The compromise just reached by senators on the issue of immigration doesn’t include everything either side might wish, but its essential structure — greater enforcement at the border coupled with an opportunity for those who are already here, working, paying taxes, rasising children many of whom are themselves American citizens, to come out of the shadows and achieve legal status — reflects the approach that the overwhelming majority of Americans see as the only solution to illegal immigration.
The problem is that the overwhelming majority of Americans don’t vote in Republican primaries and caucuses. The views of the overwhelming majority of Americans are almost never heard on talk radio in this country and rarely on television either. The debate about immigration is not dominated by the reasonable middle in this country, but by the screamers at both extremes.

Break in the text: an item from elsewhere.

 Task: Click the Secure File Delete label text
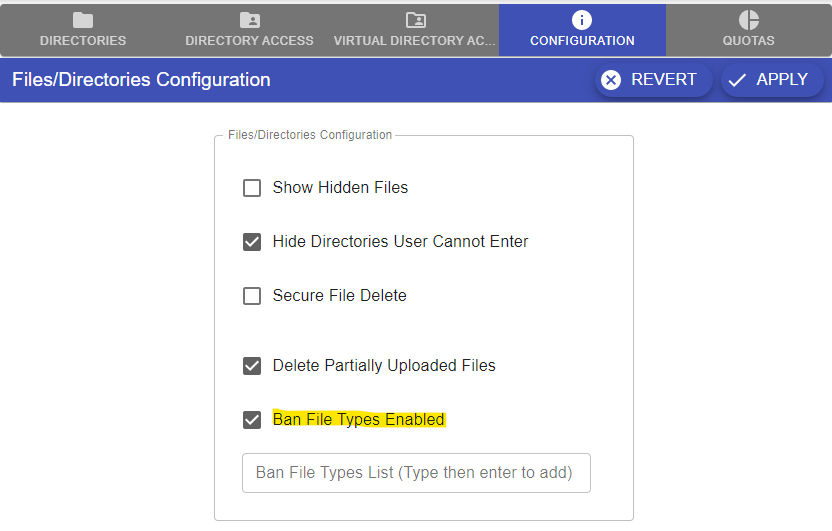339,296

For John McCain, running as a Republican, that means a chorus of criticism from the media loud mouths on the right (you know who I mean) who don’t matter very much in a general election, because their following is so skewed right, but who, for that very reason, can be critical to success in the Republican primaries and caucuses that skew almost as far right as the media screamers.
And boy are they screaming. Last night, I had to watch the TV with the sound off because shrill doesn’t begin to describe it. They can barely spit out the word “amnesty,” which is not what the bill provides for, but lights more fires under people than pointing out that for those already in this country, with a good working history, what the bill provides for is not citizenship but the opportunity to pay $5,000 in fees and penalties to apply for a four year Z visa, which can then be renewed for another four years, after which the individual can then apply for a green card. As for the temporary worker program created under the bill to meet this country’s labor needs, the fact is that the bill provides absolutely no way for temporary workers to become citizens. So much for amnesty, and opening the floodgates.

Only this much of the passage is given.